------ SOURCE DATA

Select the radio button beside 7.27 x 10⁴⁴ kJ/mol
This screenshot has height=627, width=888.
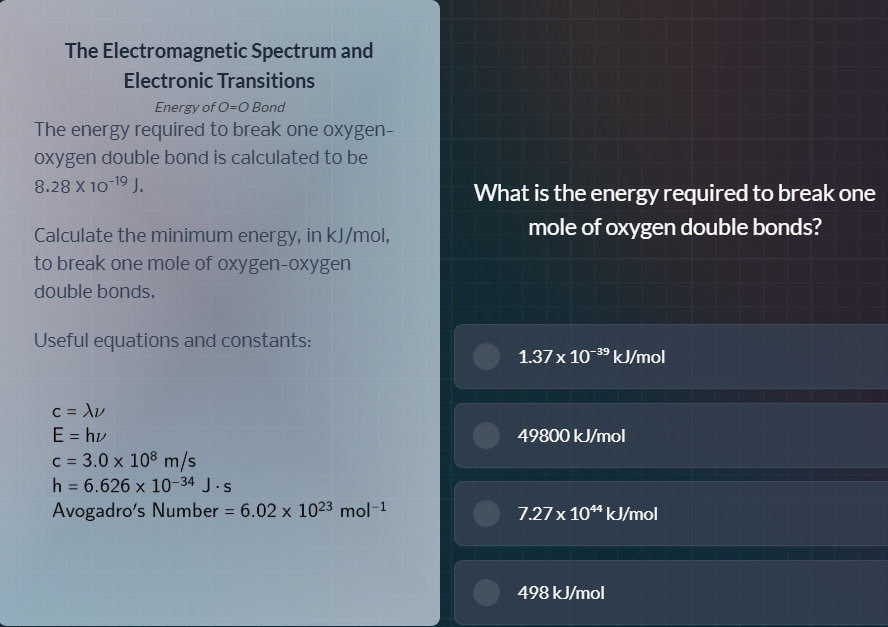(x=486, y=513)
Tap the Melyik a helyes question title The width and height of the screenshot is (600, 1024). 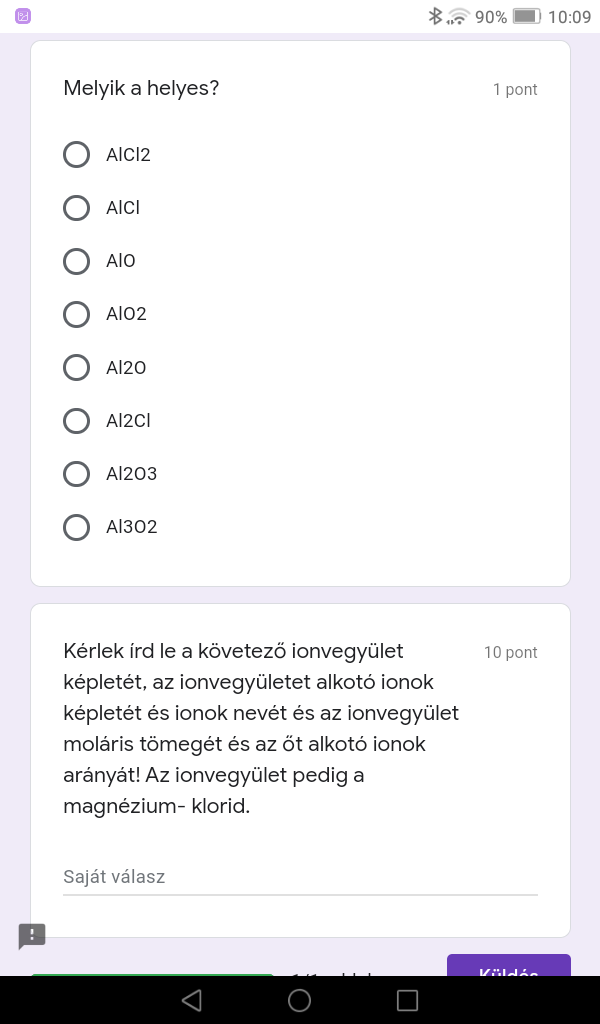tap(141, 88)
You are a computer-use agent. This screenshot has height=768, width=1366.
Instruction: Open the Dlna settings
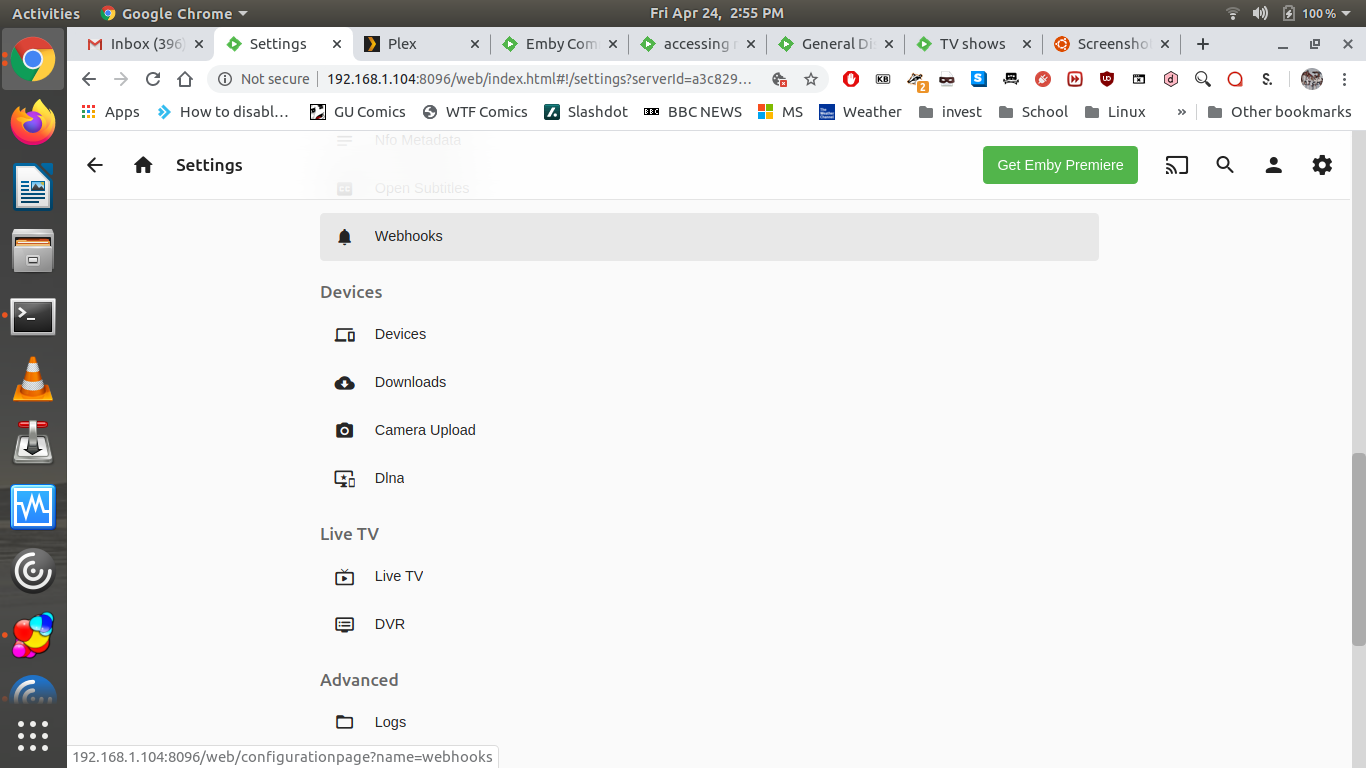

------------

• [EXERCISE BRIEF] Output the span from the line with "You are a computer-use" through the last line of the data, inclusive and exact, and omit every picture.

• [YOUR RESPONSE]
You are a computer-use agent. This screenshot has height=768, width=1366.
Instruction: Open the Dlna settings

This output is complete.